# 1. Library

In [0]:
!pip install xplotter --upgrade

In [0]:
# Libraries
import pandas as pd
import numpy as np
from warnings import filterwarnings
filterwarnings('ignore')

# Visualization Libraries
import matplotlib.pyplot as plt
%matplotlib inline
import seaborn as sns
from matplotlib.gridspec import GridSpec
from mpl_toolkits.axes_grid.inset_locator import InsetPosition

# Xplotter
from xplotter.insights import *
from xplotter.formatter import format_spines

In [0]:
def single_countplot(df, ax, x=None, y=None, top=None, order=True, hue=False, palette='plasma',
                     width=0.75, sub_width=0.3, sub_size=12):
    ncount = len(df)
    if x:
        col = x
    else:
        col = y

    if top is not None:
        cat_count = df[col].value_counts()
        top_categories = cat_count[:top].index
        df = df[df[col].isin(top_categories)]

    if hue != False:
        if order:
            sns.countplot(x=x, y=y, data=df, palette=palette, ax=ax, order=df[col].value_counts().index, hue=hue)
        else:
            sns.countplot(x=x, y=y, data=df, palette=palette, ax=ax, hue=hue)
    else:
        if order:
            sns.countplot(x=x, y=y, data=df, palette=palette, ax=ax, order=df[col].value_counts().index)
        else:
            sns.countplot(x=x, y=y, data=df, palette=palette, ax=ax)

    format_spines(ax, right_border=False)

    if x:
        for p in ax.patches:
            x = p.get_bbox().get_points()[:, 0]
            y = p.get_bbox().get_points()[1, 1]
            ax.annotate('{}\n{:.1f}%'.format(int(y), 100. * y / ncount), (x.mean(), y), ha='center', va='bottom')
    else:
        for p in ax.patches:
            x = p.get_bbox().get_points()[1, 0]
            y = p.get_bbox().get_points()[:, 1]
            ax.annotate('{} ({:.1f}%)'.format(int(x), 100. * x / ncount), (x, y.mean()), va='center')

# 2. Reading and Exploring the Data

In [0]:
df = pd.read_csv('/Users/irischen/Documents/Retail Analytics Project/Sample - Superstore.csv',encoding='latin1')
df.head()

In [0]:
df.info()

no missing value

In [0]:
df.describe()

numerical value: postal code, sales, quantity, discount, profit

# 3. Exploratory Data Analysis

After making sure the dataset is ready to go, we can go on to do exploratory data analysis and get the insights from the Superstore dataset.
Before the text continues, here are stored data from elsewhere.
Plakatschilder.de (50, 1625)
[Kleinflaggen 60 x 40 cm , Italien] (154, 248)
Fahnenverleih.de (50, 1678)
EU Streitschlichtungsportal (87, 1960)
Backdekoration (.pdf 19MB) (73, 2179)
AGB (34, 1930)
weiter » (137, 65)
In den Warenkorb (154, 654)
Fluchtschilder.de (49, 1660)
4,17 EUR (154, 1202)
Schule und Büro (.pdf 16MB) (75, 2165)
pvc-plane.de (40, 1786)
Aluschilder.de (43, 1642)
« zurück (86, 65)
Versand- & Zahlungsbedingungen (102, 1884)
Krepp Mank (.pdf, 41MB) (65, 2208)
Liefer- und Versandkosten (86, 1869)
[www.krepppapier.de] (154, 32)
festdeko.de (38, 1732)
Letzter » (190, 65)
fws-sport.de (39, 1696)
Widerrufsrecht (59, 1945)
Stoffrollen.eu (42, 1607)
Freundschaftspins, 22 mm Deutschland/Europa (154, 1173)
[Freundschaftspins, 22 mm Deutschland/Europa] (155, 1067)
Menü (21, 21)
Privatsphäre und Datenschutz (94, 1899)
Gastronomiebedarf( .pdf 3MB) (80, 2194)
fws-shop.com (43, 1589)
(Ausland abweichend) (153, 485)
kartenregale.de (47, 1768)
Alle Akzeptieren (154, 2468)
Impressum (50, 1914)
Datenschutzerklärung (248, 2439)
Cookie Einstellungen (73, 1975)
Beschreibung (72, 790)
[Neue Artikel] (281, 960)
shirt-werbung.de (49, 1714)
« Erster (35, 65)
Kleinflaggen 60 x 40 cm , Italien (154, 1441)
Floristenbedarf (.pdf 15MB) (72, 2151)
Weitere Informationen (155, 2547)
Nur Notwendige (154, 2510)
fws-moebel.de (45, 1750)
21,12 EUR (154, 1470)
The objective here is to perform a deep dive analysis on columns we have to understand the customer behaviour such as order date by week/month, customer's type (which segment do they mainly belong to), which category of the product is the most popular choice, and also the customer's product preference if they are from different background (country/city) etc.
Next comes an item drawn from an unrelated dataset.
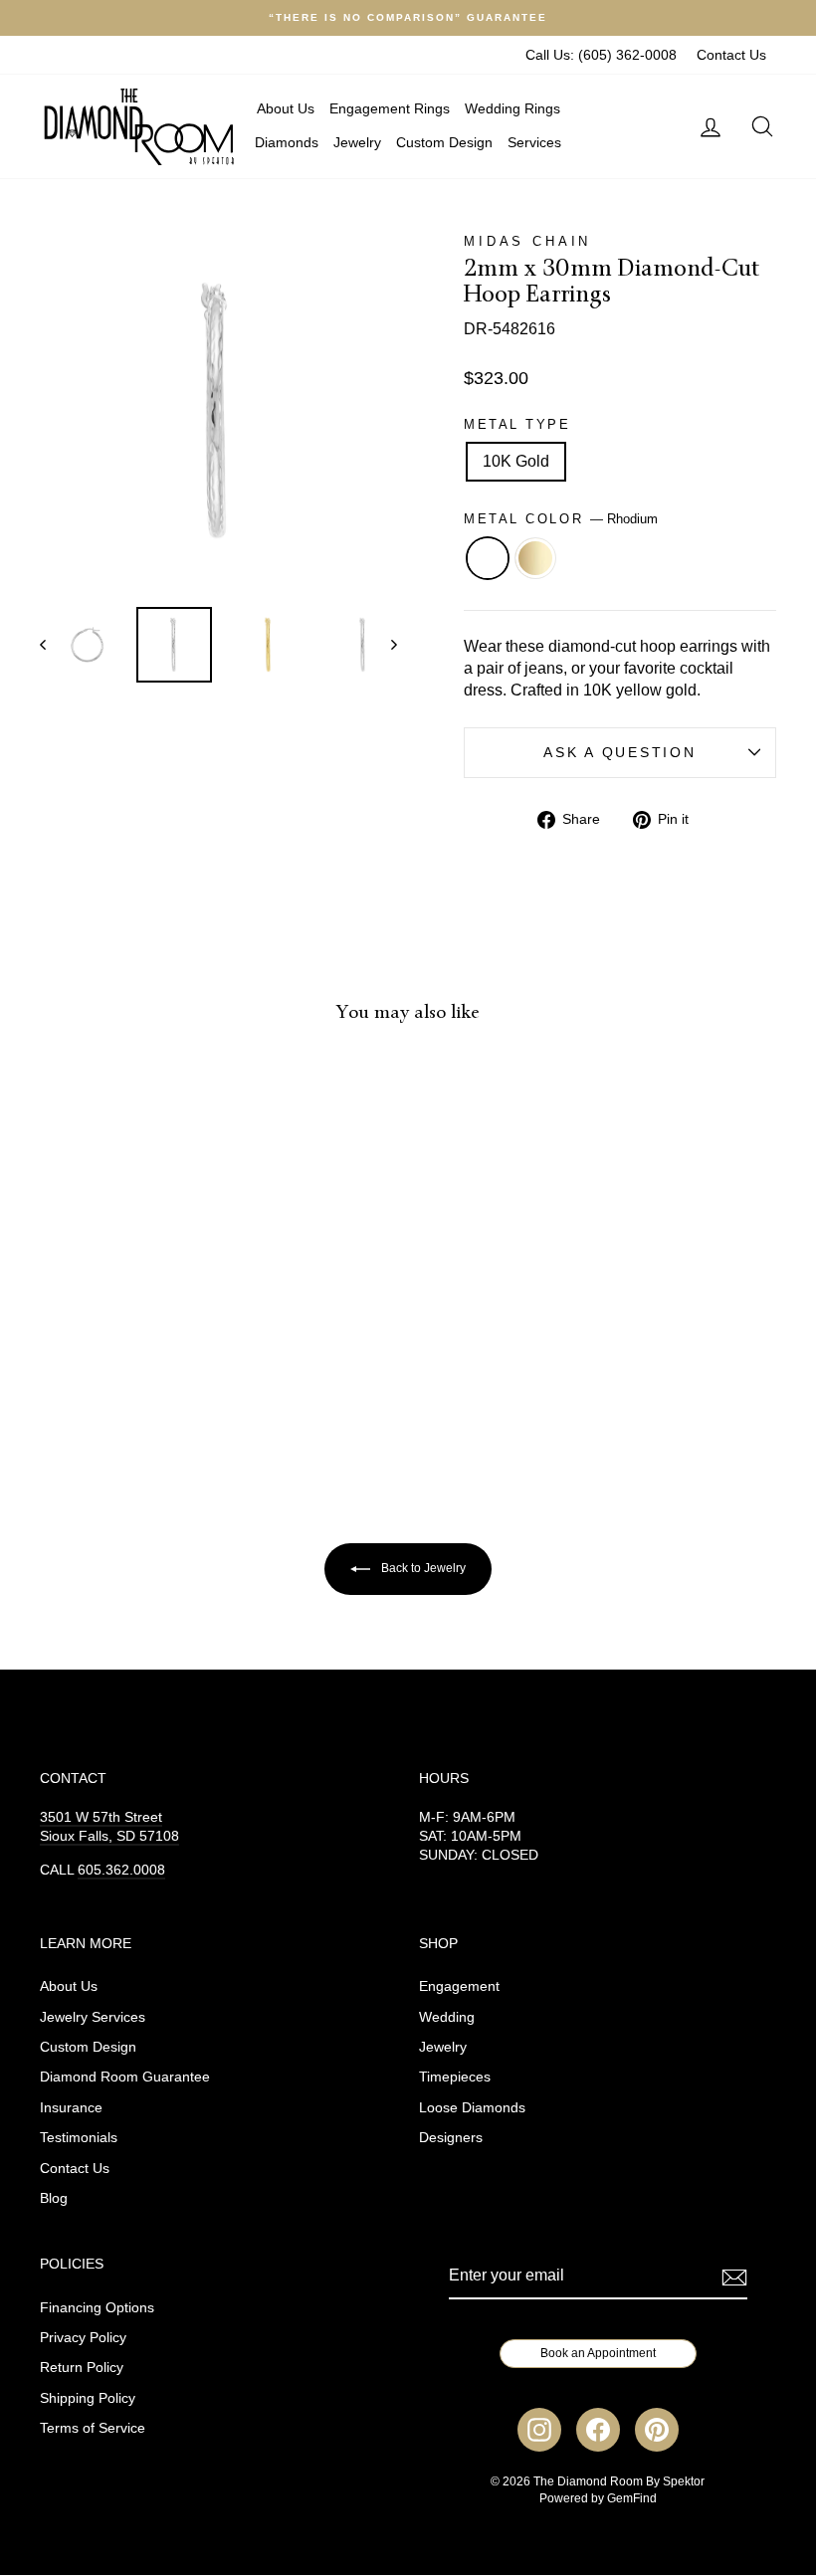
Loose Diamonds (472, 2107)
# 3.1 Total Orders of Superstore Over Time

Since our Order Date column is in normal date form, to perform a deep dive analysis on customer's time ordering behaviour, it's advised to break them into small pieces such as year, month, and even the day of week it belongs to for easier data insights to get.

In [0]:
# Changing the data type for date columns
timestamp_cols = ['Order Date']
for col in timestamp_cols:
    df[col] = pd.to_datetime(df[col])
    
# Extracting attributes for Order date - Year and Month
df['order_date_year'] = df['Order Date'].apply(lambda x: x.year)
df['order_date_month'] = df['Order Date'].apply(lambda x: x.month)
df['order_date_month_name'] = df['Order Date'].apply(lambda x: x.strftime('%b'))
df['order_date_year_month'] = df['Order Date'].apply(lambda x: x.strftime('%Y%m'))
df['order_date'] = df['Order Date'].apply(lambda x: x.strftime('%Y%m%d'))
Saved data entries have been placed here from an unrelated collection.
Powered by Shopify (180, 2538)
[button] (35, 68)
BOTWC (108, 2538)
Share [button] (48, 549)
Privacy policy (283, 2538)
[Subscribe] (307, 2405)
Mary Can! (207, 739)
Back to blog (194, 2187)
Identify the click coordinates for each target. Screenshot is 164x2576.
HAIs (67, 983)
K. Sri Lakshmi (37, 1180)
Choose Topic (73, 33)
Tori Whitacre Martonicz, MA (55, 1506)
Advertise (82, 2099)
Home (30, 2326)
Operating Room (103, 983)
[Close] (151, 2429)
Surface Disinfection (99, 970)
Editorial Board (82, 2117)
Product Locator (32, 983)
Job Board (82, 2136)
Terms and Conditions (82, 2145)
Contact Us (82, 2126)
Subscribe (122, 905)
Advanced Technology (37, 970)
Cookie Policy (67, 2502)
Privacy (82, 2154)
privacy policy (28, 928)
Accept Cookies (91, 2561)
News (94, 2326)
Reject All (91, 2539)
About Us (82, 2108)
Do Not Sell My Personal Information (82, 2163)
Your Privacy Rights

# Extracting attributes for Order date - Day and Day of Week
df['order_date_day'] = df['Order Date'].apply(lambda x: x.day)
df['order_date_dayofweek'] = df['Order Date'].apply(lambda x: x.dayofweek)
df['order_date_dayofweek_name'] = df['Order Date'].apply(lambda x: x.strftime('%a'))

# New Superstore DataFrame after transformations
df.head()

Let's plot three graphs to answer following questions:

1.Was there any growing trend on Superstore's number of orders?\
2.Throughout the week, which day of week customers ordered the most from Superstore?\
3.Which month customers ordered the most from Superstores?

In [0]:
fig = plt.figure(constrained_layout=True, figsize=(13, 10))

# Axis definition
gs = GridSpec(2, 2, figure=fig)
ax1 = fig.add_subplot(gs[0, :])
ax2 = fig.add_subplot(gs[1, 0])
ax3 = fig.add_subplot(gs[1, 1])

# Lineplot - Total Orders of Superstore Over Time 
sns.lineplot(data=df['order_date_year_month'].value_counts().sort_index(), ax=ax1, 
             color='darkslateblue', linewidth=2)

format_spines(ax1, right_border=False)
  
for tick in ax1.get_xticklabels():
    tick.set_rotation(45)
ax1.set_title('Total Orders of Superstore Over Time ', size=14, color='dimgrey')

# Barchart - Total Orders by Day of Week
single_countplot(df, x='order_date_dayofweek', ax=ax2, order=False, palette='YlGnBu')
weekday_label = ['Mon', 'Tue', 'Wed', 'Thu', 'Fri', 'Sat', 'Sun']
ax2.set_xticklabels(weekday_label)
ax2.set_title('Total Orders by Day of Week', size=14, color='dimgrey', pad=20)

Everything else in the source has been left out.